Within minutes, she settled into Dawson’s makeshift workspace, slipping through an untraceable back door into the system. The IT team at Silver Spur had quietly built it for her. She navigated into Shaw Petrochemical’s restricted-access travel server with practiced ease.

But the back door could only get her so far. She’d learned early-on connections and a little well-placed charm went a long way. She had a handful of favors to call in, and one in particular—Davy Blake, a junior analyst with a not-so-secret crush—stillowed her big after she’d covered for his disastrous background check two years back.

She pinged him.

EVANGELINE: Need discreet access to travel metadata. Full board-level calendar syncs. Internal server pings too. Don’t ask.

The typing bubble hovered. Then:

DAVY: You’re going to get me fired.

EVANGELINE: Only if you do it wrong.

There was a beat of silence, then another message.

DAVY: Ten minutes. Don’t say I never did anything for you.

True to his word, the folders populated in front of her—rows of time-stamped entries, overlapping locations, boarding passes, and itinerary changes. She filtered them down to a single hour block—the window of Peter’s death.

One flag stood out. Langley’s Dallas trip. He was supposed to be out of town. But his badge had pinged a side entrance at the company less than forty minutes before the body was found.

She whistled low. “Gotcha, you slimy bastard.”

Langley. Her father had vouched for the man for over a decade—said he was one of the few execs who still believed in loyalty over leverage. She’d once defended him in a closed-door board meeting, argued against trimming his department’s budget because he’d backed her initiative on sustainable operations. If he’d lied—if he’d really been there the day Peter died—it wasn’t just business. It was personal. It meant someone her family trusted had twisted the knife from the inside.

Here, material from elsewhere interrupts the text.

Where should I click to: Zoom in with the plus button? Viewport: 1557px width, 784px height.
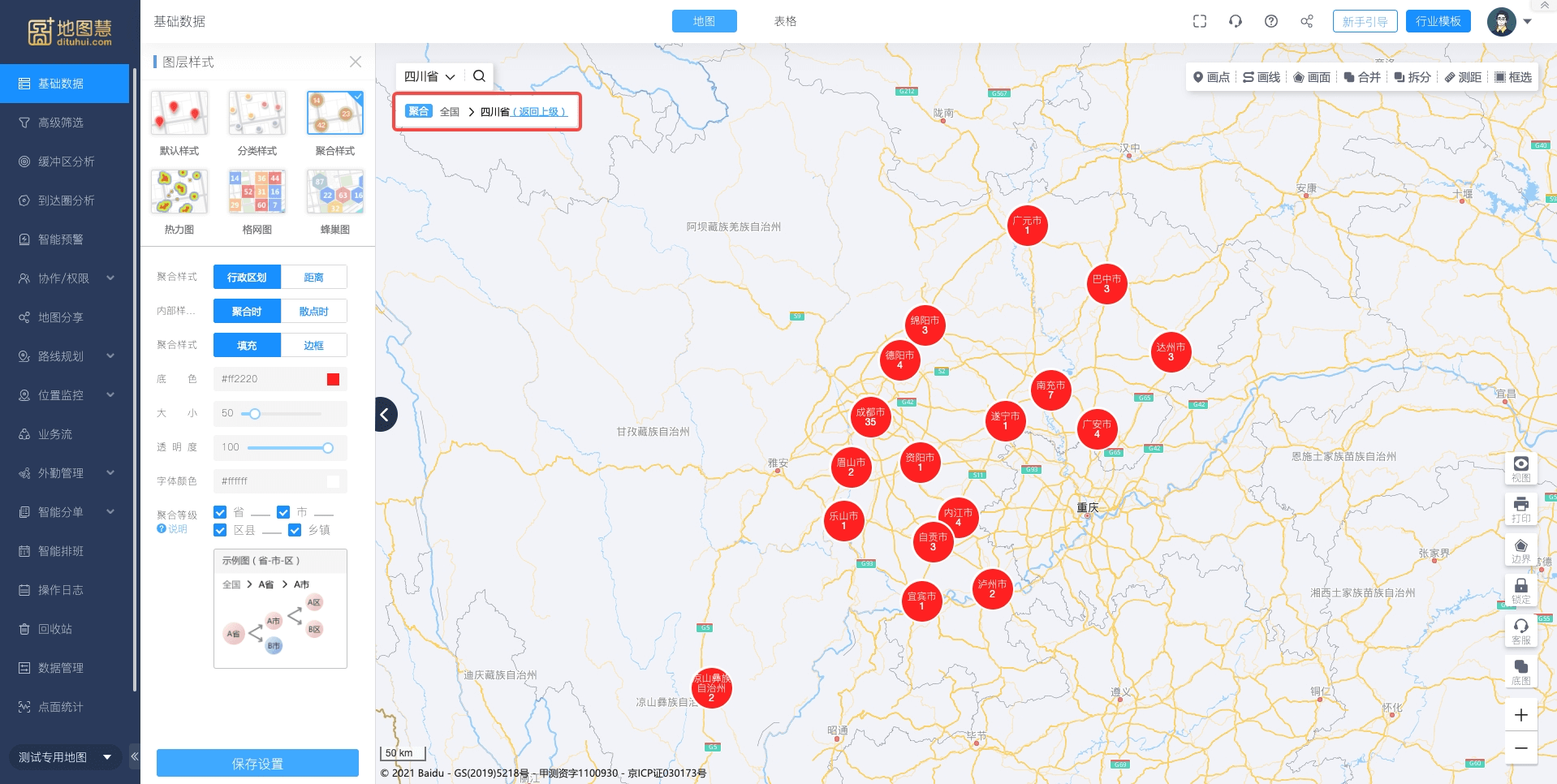point(1520,715)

Dawson kissed her then, hard and fast, like muscle memory—like instinct. It pulled her back to the first time he’d shielded her, even before anything between them had truly ignited. It was a small moment, almost easy to overlook, but when he’d accompanied her to that first meeting after the gala, she’d felt his strong, safe presence beside her. He’d become a silent barrier between her and the unknown.

That moment had stuck with her—not because of fear, but because of the way he stood between her and any threat, the unspoken vow in his touch. That was when she’d started to trust him. When she realized there was more to him than was readily apparent.

“Don’t open the door for anyone but me.”

She rolled her eyes. “Yes, Sir.”

His hand landed on her ass with a sharp crack. “Don’t start something you can’t finish.”

She grinned. “Try me.”

It took her three hours, two spreadsheets, and one truly rage-inducing phone call with Shaw Petrochemical’s compliance officer, but Evangeline had something.

Langley had flown to Dallas the day before Peter’s murder—officially to meet with potential investors. But his hotel never confirmed the check-in. And his travel itinerary was flagged for last-minute changes—twice.